Para que haja o dever de indenizar demonstrado nos artigos, são necessários três elementos: a conduta, o dano e o nexo de causalidade entre ambos. No contexto da publicidade digital de apostas, a conduta dos influenciadores que promovem tais plataformas de forma irresponsável omitindo riscos, induzindo ao erro ou direcionando conteúdo a vulneráveis - pode configurar o elemento subjetivo da culpa ou até mesmo dolo. Quando se trata de influenciadores que lucram com a divulgação e recebem comissões, pode-se ainda cogitar a responsabilidade objetiva, especialmente quando houver relação de consumo, com base no art. 14 do CDC.
No que diz respeito ao dano, ele pode ocorrer tanto na esfera material, devido a perdas financeiras causadas por apostas compulsivas, quanto na esfera moral, resultando em frustração, exposição social ou deterioração da saúde emocional da vítima. O nexo de causalidade deve ser avaliado conforme a teoria da causalidade adequada, considerando se a ação do influenciador foi significativa para causar o dano. Se o conteúdo publicitário foi decisivo para que uma pessoa vulnerável aderisse à plataforma de apostas, há justificativa legal para responsabilizar civilmente o agente digital.
5. Conclusão
Embora a jurisprudência brasileira ainda esteja em estágio inicial sobre esse assunto, existe um crescente consenso de que as ações dos influenciadores digitais não podem ser desvinculadas das consequências práticas de seu conteúdo. A responsabilização civil, nesse contexto, é vista como um instrumento essencial para proteger a dignidade humana e limitar comportamentos abusivos no ambiente digital.

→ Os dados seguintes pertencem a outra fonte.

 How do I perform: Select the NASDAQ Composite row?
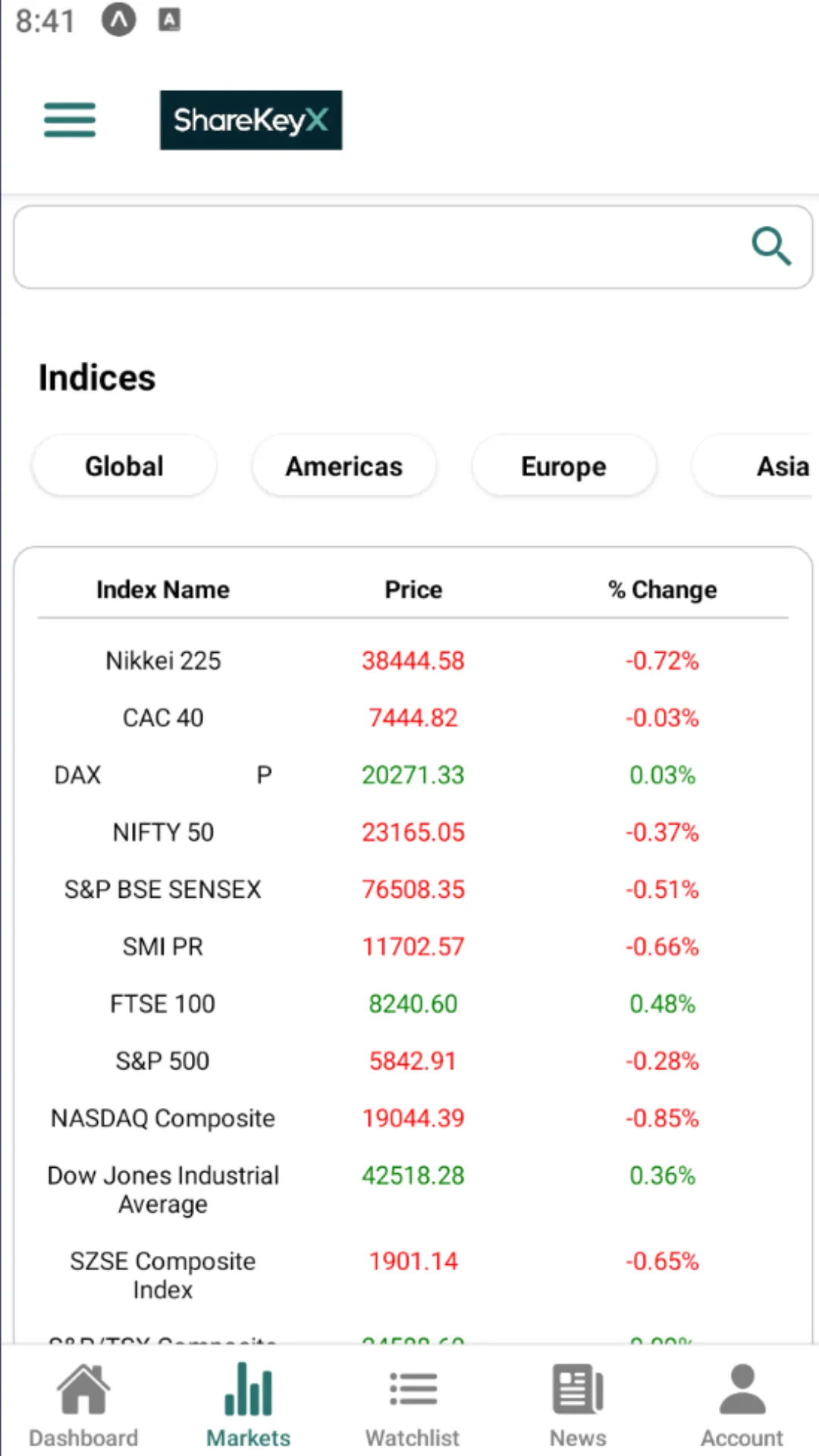163,1119
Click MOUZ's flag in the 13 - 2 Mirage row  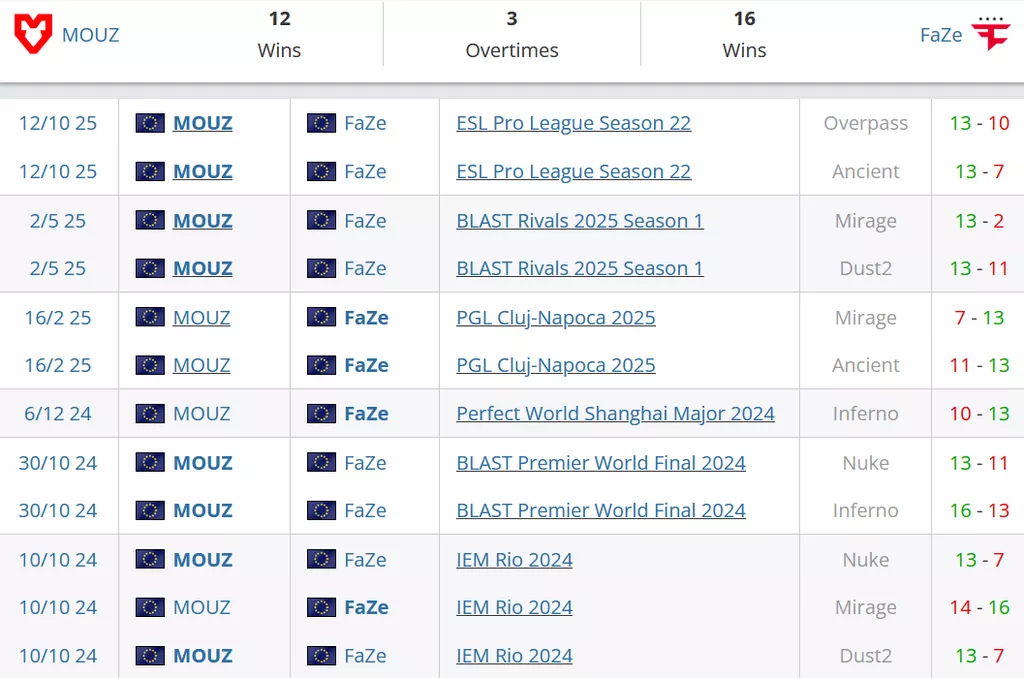150,220

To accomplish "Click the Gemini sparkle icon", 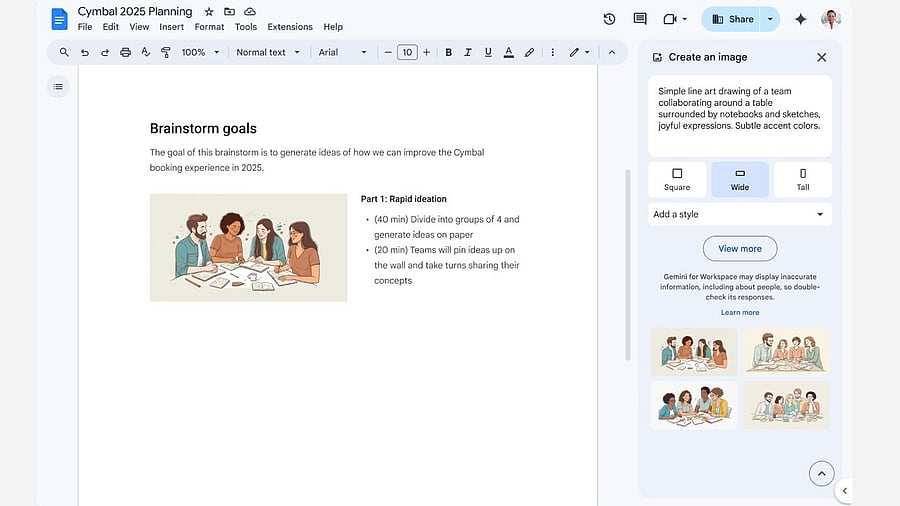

Nesse contexto, é fundamental reconhecer que, embora os influenciadores não sejam formalmente partes dos contratos de aposta, sua participação ativa na indução ao consumo - com discurso persuasivo, omissão dos riscos envolvidos e incentivo a comportamentos potencialmente danosos - os coloca como co-causadores desses danos.
Diante dessa realidade, o ordenamento jurídico brasileiro precisa avançar na regulamentação e restrição da publicidade digital voltada ao setor de apostas. Devem ser estabelecidos deveres claros de transparência, restrições etárias rigorosas, a responsabilidade solidária dos influenciadores em casos abusivos e sanções administrativas apropriadas.